We compared the visual scanning patterns of PD and HC participants in response to viewing landscape images. No significant differences were found between the PD and HC groups for any of the seven visual scanning parameters (all p's>.05).
Because abnormalities in facial scanning patterns have been observed in relation to specific subcortical neuropathology (e.g., Adolphs et al., 2005), we compared the PD and HC groups' patterns of visual scanning for emotional faces to those for landscape images to assess for differences in scanning patterns that may arise specifically in relation to faces in general. No significant differences were found between the PD and HC groups for any of the seven visual scanning parameters (all p's>.05).
In regard to facial emotion, PD patients displayed impairments in the recognition of Anger (driven by LPD) and Surprise (driven by RPD). Categorization impairments in PD were specific to facial emotion stimuli and were not observed on a task of non-emotional stimuli categorization of equal difficulty (i.e., landscape categorization). When comparing the visual scanning patterns of PD and HC, we found that the PD group made a greater number of fixations in the RVF when Fearful faces were displayed. No differences were observed between men and women with PD. HC women, compared to HC men, were noted to spend less time fixating on Fearful images and these fixations were of shorter duration.

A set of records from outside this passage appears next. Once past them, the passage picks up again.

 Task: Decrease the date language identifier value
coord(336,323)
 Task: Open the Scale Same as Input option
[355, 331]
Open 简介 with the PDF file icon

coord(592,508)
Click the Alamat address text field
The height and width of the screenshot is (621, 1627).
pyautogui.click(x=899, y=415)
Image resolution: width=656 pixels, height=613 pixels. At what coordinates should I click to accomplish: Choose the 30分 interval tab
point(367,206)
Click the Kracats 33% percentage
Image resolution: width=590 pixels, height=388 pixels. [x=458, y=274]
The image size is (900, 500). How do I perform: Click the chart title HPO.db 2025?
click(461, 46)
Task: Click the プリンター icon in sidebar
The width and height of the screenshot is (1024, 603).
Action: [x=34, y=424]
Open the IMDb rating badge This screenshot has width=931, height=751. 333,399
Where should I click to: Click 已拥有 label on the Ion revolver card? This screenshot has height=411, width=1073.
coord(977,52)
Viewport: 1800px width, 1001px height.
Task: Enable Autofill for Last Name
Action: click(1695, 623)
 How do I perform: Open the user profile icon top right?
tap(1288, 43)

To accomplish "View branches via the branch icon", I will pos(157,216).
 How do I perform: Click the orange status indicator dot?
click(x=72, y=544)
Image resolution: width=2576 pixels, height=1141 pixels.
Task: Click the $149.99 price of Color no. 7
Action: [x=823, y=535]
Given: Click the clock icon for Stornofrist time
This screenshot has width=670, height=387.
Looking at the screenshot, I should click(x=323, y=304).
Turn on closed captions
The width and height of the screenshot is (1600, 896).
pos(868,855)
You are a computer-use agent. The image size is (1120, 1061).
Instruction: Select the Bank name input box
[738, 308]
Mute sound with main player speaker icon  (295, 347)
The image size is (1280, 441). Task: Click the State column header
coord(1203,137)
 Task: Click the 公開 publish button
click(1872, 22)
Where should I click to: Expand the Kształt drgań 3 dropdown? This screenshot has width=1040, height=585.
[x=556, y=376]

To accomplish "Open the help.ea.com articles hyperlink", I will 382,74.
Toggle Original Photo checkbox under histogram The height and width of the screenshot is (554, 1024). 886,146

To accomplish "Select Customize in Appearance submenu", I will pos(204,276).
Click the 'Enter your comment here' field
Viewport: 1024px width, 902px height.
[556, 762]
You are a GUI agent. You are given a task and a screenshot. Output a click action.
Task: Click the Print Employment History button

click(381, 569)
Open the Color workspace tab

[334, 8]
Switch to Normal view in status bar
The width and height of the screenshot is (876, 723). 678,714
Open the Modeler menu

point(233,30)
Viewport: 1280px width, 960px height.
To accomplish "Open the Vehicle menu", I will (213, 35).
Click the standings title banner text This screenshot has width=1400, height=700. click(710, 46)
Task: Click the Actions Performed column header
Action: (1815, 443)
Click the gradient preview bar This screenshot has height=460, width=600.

Correlational analyses of scanning patterns and emotion categorization are provided in the final Results section.
The aims of this experiment were to compare PD and HC participants on measures of basic oculomotor function (saccades), and to evaluate the relative contribution of saccade integrity to visual scanning patterns of facial expressions. We hypothesized that the PD group would display abnormal saccades, particularly on a measure of voluntary saccades (i.e., antisaccades), based on findings of previous reports (e.g., Chan, Armstrong, Pari, Riopelle, & Munoz, 2005; Crevits & De Ridder, 1997; Hikosaka et al., 2000; Hood et al., 2007), including evidence that PD patients' saccades are generally slow and hypometric (Hikosaka et al., 2000). We reasoned that abnormalities in this oculomotor function would be related to reductions in the number of fixations made to images, increases in the mean duration of fixations, and increases in the overall time spent fixating on facial expressions.
We included tasks of both reflexive (prosaccade) and voluntary (antisaccade) abilities. Prosaccades are classified as a shift in gaze in response to targets appearing in various areas of the visual field. Antisaccades require a suppression of the automatic response to shift one's gaze toward new stimuli that appear in the visual field and require a shift of gaze in the direction opposite the location in which the stimulus appeared. Performance of prosaccade tasks recruits a network of cortical and subcortical regions including the FEF, supplemental eye fields, striatum, cerebellum, and brainstem loci (Barton, 2001; Pierrot-Deseilligny, Rivaud, Gaymard, Muri, & Vermersch, 1995). Studies comparing the neural substrates involved in the prosaccade and antisaccade tasks have shown that antisaccade tasks recruit the same network of structures, with additional activation observed in the FEF and other frontal regions including the dorsolateral prefrontal cortex (DLPFC) and supplemental eye fields (Barton, 2001; Cornelissen et al., 2002).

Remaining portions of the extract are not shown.